In 2005, composer Philip Glass wrote a musical portrait of Close. The composition, a 15-minute piece for solo piano, was the idea of Bruce Levingston, a concert pianist, who commissioned it through the Premiere Commission and who performed the piece at a recital at Alice Tully Hall that year.

“The advice I like to give young artists, or really anybody who’ll listen to me, is not to wait around for inspiration. Inspiration is for amateurs; the rest of us just show up and get to work. If you wait around for the clouds to part and a bolt of lightning to strike you in the brain, you are not going to make an awful lot of work. All the best ideas come out of the process; they come out of the work itself. Things occur to you. If you’re sitting around trying to dream up a great art idea, you can sit there a long time before anything happens. But if you just get to work, something will occur to you and something else will occur to you and something else that you reject will push you in another direction. Inspiration is absolutely unnecessary and somehow deceptive. You feel like you need this great idea before you can get down to work, and I find that’s almost never the case.”
“In life you can be dealt a winning hand of cards and you can find a way to lose, and you can be dealt a losing hand and find a way to win. True in art and true in life: you pretty much make your own destiny. If you are by nature an optimistic person, which I am, that puts you in a better position to be lucky in life.”
“Get yourself in trouble. If you get yourself in trouble, you don’t have the answers. And if you don’t have the answers, your solution will more likely be personal because no one else’s solutions will seem appropriate.

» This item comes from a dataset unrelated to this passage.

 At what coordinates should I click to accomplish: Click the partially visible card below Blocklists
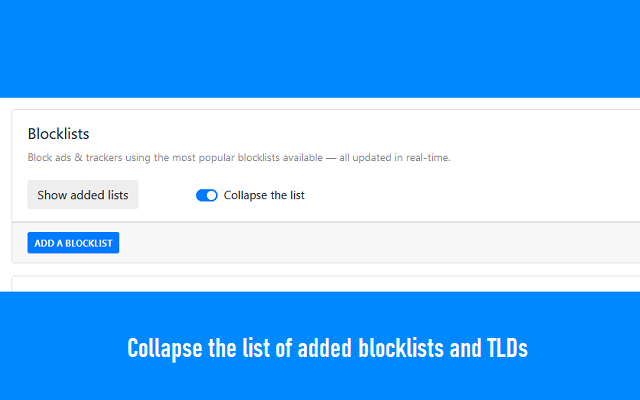320,285
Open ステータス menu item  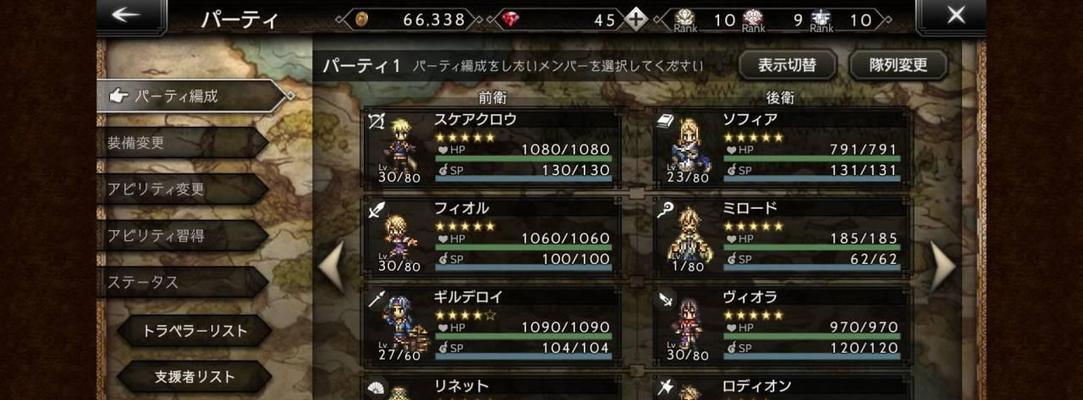pyautogui.click(x=182, y=282)
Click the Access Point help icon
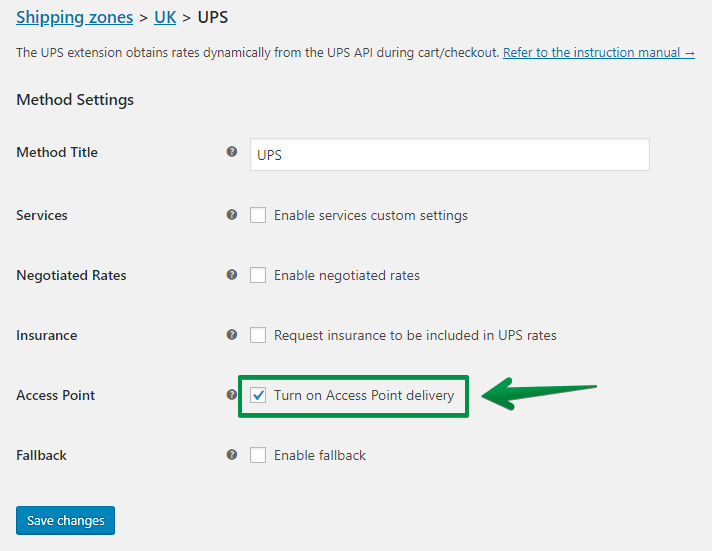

You’ll have to come up with your own.”
“Painting is the most magical of mediums. The transcendence is truly amazing to me every time I go to a museum and I see how somebody figured another way to rub colored dirt on a flat surface and make space where there is no space or make you think of a life experience.”
“Never let anyone define what you are capable of by using parameters that don’t apply to you.”
“You don’t have to reinvent the wheel every day. Today you will do what you did yesterday, and tomorrow you will do what you did today. Eventually you will get somewhere.”
“You know, the way art history is taught, often there’s nothing that tells you why the painting is great. The description of a lousy painting and the description of a great painting will very much sound the same.”